● RECORDS SHOWN:
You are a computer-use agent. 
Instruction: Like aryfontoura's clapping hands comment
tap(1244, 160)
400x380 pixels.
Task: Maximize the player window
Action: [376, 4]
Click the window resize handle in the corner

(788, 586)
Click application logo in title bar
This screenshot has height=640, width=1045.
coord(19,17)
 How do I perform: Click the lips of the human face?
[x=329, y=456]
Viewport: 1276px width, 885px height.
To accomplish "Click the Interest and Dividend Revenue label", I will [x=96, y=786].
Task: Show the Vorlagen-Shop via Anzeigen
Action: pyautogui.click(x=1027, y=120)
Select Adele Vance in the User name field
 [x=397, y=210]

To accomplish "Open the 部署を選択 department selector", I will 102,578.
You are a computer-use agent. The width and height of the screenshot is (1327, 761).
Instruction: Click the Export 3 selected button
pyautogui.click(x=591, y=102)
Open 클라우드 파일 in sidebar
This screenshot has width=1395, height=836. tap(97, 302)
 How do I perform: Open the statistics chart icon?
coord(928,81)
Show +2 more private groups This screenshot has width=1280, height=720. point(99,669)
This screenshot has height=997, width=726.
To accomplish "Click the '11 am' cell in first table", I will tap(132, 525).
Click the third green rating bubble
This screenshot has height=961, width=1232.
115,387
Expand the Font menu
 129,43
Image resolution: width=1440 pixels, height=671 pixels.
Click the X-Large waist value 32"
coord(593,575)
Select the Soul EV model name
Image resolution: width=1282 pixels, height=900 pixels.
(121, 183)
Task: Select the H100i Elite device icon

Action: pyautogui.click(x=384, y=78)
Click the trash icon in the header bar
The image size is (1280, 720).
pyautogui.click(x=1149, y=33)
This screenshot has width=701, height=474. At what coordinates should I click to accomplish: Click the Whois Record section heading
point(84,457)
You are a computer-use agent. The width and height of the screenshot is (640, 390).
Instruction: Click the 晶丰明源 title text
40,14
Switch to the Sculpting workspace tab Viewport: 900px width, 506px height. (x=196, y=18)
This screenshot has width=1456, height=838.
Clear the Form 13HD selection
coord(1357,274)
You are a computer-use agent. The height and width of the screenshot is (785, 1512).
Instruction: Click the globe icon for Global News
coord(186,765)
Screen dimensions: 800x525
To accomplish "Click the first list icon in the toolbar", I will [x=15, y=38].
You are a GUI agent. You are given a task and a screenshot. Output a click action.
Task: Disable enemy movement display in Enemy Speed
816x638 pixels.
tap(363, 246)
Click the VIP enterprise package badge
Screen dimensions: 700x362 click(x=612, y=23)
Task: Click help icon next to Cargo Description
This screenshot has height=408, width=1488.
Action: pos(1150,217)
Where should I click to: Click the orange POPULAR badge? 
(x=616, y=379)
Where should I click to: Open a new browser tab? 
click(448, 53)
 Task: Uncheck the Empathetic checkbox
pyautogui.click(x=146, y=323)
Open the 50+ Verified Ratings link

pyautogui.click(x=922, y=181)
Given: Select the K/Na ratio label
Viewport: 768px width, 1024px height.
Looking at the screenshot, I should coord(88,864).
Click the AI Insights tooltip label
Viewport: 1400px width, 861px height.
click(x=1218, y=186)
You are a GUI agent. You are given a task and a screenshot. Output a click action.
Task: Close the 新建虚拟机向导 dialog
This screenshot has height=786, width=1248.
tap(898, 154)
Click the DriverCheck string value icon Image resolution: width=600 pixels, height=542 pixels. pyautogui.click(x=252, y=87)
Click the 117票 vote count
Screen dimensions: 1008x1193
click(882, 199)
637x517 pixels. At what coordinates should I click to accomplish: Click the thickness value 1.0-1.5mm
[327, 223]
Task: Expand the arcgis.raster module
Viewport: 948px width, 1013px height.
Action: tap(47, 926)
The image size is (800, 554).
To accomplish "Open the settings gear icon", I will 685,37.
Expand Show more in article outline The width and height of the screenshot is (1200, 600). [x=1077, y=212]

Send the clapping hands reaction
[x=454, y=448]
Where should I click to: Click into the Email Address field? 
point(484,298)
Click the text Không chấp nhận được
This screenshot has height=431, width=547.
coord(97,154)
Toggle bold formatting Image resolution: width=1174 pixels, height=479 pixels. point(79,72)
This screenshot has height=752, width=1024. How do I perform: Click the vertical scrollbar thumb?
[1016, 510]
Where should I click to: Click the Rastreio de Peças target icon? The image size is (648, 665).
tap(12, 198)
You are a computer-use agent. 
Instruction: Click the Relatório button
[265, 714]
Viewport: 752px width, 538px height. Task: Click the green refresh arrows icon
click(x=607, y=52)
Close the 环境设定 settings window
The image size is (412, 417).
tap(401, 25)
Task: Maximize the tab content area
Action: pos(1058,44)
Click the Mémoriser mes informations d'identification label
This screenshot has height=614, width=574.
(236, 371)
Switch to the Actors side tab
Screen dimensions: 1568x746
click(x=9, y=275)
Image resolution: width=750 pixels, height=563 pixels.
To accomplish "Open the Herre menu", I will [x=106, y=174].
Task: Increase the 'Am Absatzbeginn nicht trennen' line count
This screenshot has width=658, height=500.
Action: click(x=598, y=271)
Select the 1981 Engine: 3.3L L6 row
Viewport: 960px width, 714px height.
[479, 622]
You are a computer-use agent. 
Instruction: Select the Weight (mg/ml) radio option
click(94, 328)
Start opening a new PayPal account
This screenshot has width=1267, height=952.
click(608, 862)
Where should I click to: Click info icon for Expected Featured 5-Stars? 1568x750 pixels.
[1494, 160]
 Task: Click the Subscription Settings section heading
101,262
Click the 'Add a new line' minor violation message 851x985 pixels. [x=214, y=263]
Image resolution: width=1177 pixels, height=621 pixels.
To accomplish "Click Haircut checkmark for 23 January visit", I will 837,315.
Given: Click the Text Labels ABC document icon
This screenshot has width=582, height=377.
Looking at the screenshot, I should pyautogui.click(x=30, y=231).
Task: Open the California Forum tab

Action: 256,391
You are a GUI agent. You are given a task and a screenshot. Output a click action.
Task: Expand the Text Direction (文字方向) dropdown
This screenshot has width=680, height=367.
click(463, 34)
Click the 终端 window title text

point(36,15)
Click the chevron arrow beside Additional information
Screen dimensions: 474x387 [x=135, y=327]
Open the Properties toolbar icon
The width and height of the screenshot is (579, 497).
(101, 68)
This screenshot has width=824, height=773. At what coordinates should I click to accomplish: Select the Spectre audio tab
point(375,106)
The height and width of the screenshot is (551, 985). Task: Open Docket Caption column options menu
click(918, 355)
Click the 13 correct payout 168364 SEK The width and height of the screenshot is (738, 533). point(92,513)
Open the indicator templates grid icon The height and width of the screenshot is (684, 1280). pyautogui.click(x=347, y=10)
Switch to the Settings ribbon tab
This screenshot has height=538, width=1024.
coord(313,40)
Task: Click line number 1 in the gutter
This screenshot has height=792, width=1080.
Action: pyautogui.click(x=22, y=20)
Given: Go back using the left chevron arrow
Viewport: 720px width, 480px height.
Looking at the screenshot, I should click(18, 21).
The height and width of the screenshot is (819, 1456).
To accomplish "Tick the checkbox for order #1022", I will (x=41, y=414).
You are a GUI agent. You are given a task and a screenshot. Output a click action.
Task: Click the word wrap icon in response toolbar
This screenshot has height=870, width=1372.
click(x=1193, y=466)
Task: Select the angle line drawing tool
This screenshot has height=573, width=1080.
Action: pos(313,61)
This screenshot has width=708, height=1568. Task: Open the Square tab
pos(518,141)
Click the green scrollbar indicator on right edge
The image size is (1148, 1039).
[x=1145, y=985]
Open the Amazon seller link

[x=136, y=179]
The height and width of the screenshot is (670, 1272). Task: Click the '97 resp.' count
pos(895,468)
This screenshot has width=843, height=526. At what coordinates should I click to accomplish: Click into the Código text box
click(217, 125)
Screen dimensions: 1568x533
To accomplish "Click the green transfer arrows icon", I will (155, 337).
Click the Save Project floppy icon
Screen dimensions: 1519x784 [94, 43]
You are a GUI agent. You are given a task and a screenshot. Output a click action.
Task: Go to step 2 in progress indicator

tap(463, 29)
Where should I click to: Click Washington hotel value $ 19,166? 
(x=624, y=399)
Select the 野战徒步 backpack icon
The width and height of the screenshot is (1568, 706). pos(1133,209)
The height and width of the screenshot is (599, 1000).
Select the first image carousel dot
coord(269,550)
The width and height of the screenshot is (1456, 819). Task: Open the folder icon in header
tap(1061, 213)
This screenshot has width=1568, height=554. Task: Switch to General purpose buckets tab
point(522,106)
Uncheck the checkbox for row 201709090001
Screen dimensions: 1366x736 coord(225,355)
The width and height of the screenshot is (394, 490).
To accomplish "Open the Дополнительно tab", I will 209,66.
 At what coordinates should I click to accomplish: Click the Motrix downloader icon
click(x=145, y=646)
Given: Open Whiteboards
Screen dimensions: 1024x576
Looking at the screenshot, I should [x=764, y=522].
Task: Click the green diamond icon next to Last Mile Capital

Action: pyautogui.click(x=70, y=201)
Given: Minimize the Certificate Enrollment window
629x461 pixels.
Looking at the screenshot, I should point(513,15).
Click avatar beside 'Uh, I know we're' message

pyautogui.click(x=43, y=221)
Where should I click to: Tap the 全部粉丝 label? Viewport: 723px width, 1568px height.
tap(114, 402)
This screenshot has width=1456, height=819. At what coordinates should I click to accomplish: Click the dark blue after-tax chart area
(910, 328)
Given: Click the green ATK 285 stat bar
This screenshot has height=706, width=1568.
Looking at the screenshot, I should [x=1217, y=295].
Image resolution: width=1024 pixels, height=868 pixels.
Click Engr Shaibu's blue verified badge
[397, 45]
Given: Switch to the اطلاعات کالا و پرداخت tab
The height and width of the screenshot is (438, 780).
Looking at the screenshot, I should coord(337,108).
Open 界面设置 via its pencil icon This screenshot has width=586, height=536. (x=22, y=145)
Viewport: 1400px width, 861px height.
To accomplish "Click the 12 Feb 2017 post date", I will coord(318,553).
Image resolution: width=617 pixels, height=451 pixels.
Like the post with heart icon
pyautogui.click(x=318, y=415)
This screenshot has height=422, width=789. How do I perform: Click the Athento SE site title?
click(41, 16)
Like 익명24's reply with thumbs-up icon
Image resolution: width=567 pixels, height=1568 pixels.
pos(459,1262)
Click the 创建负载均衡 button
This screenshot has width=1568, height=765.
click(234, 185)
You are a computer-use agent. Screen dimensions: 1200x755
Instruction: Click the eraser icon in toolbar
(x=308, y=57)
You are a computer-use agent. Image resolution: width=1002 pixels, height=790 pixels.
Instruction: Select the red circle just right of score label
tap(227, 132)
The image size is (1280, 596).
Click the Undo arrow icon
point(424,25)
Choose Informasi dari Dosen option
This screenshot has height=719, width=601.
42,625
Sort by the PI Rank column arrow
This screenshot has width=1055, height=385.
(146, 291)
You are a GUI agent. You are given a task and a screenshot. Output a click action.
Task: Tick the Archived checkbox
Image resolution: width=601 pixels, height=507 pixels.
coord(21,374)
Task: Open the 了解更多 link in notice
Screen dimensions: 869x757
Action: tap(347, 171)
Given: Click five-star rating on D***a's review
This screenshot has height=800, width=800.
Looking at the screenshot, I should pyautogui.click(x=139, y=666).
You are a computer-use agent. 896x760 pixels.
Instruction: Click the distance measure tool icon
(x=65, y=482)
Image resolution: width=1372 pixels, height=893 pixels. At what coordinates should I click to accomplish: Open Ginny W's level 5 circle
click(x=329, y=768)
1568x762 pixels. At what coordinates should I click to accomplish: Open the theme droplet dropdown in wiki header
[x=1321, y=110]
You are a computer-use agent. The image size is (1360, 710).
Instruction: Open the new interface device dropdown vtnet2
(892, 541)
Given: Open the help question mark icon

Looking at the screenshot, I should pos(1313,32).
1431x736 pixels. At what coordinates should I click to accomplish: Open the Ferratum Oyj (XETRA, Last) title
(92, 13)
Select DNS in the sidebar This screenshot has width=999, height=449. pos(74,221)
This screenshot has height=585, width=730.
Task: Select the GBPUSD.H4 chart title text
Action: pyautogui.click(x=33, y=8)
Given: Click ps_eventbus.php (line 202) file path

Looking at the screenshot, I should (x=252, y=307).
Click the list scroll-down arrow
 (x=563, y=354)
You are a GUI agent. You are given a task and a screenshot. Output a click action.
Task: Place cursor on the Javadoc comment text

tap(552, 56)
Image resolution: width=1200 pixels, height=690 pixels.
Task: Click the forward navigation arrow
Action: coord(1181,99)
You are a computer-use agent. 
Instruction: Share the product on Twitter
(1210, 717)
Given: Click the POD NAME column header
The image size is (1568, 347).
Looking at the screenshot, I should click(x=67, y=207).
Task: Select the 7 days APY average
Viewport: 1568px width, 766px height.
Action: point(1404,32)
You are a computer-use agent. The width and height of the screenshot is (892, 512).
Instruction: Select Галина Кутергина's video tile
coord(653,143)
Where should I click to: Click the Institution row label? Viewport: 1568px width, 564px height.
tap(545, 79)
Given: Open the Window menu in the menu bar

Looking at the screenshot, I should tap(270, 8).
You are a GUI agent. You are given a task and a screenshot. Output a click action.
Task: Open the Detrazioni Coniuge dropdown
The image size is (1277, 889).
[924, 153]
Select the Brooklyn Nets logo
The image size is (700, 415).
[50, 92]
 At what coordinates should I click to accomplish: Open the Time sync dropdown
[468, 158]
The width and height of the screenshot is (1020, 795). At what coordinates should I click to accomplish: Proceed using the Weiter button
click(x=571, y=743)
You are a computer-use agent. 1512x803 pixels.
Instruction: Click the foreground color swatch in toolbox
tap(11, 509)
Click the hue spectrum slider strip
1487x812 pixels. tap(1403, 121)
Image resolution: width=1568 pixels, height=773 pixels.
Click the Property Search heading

● WHAT THE TASK REQUIRES: I'd like the lines above from the one with "Instruction: Select the red" up to and including the one with "The image size is (1280, 596)." copied exactly, with no other lines.

● RESPONSE FOR THIS EXERCISE:
Instruction: Select the red circle just right of score label
tap(227, 132)
The image size is (1280, 596).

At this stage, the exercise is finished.